Q: What constitutes a Circuit Court case?
Criminal: all criminal cases start in District Court. If a criminal case is determined to be a felony, it is then bound over into Circuit Court. All misdemeanor cases stay in District Court.
Civil: District Court civil cases are damages under $25,000. Circuit Court civil cases are damages over $25,000.
Family: a domestic case is actually considered a civil matter, however due to the domestic/family issues these cases are filed in the Family Division. All Family Division cases are at Circuit level which include: divorce, support, custody, paternity, personal protection orders, juvenile cases.
Q: Who is the Plaintiff and who is the Defendant?

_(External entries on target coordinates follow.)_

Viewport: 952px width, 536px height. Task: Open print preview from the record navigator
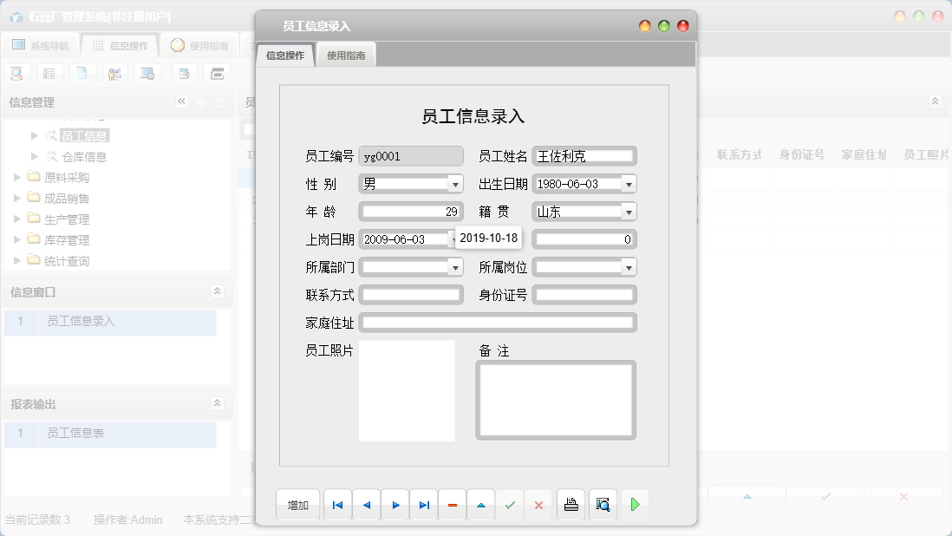[602, 504]
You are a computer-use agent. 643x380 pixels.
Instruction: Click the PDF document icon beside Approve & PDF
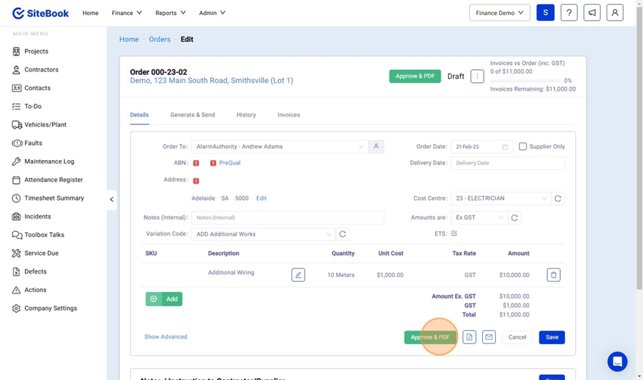pos(469,337)
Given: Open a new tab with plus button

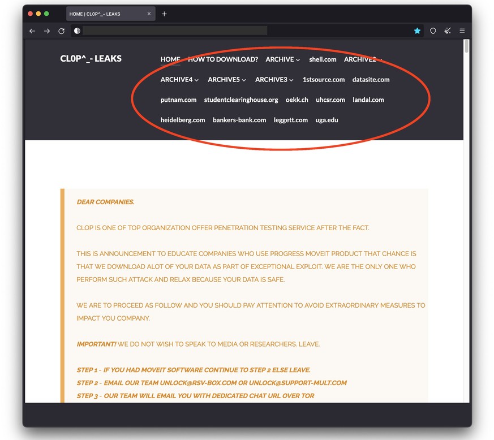Looking at the screenshot, I should [164, 14].
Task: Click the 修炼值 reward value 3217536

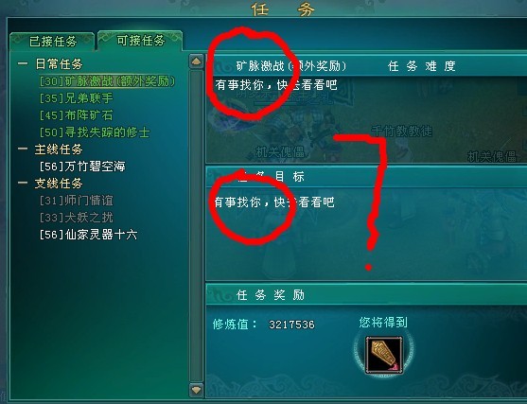Action: 291,325
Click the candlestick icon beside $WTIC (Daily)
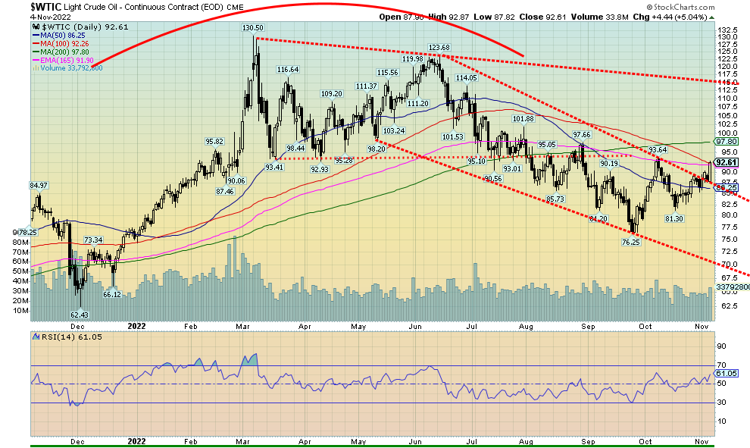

The Plaintiff is the person who files the case with the court. The Defendant is the person who the Plaintiff is filing a complaint against. Once a case is opened, this never changes. Any future filings by either party should always list the Plaintiff and Defendant just as the case was originally filed.
Q: I received a summons and complaint and it says I must answer to the courts. What does this mean?
You are not required by the court to file an answer. If you choose to file an answer it must be in writing and filed in the County Clerk's office. If you are not sure whether you should file an answer or not, it is highly recommended that you contact an attorney for legal advice.
Q: Where is each Court Division located?
Criminal: District Court matters are on the 1st floor of the courthouse. Circuit Court matters are also on the 1st floor of the courthouse (County Clerk's office).
Civil: both District and Circuit Court matters are on the 3rd floor of the courthouse.
Family: all Family Division matters are located throughout the 4th floor of the courthouse. Domestic matters and Probate are located in the file room. Juvenile and Friend of the Court offices are located on the 4th floor also. Personal Protection Orders are filed in the County Clerk's Office on the first floor.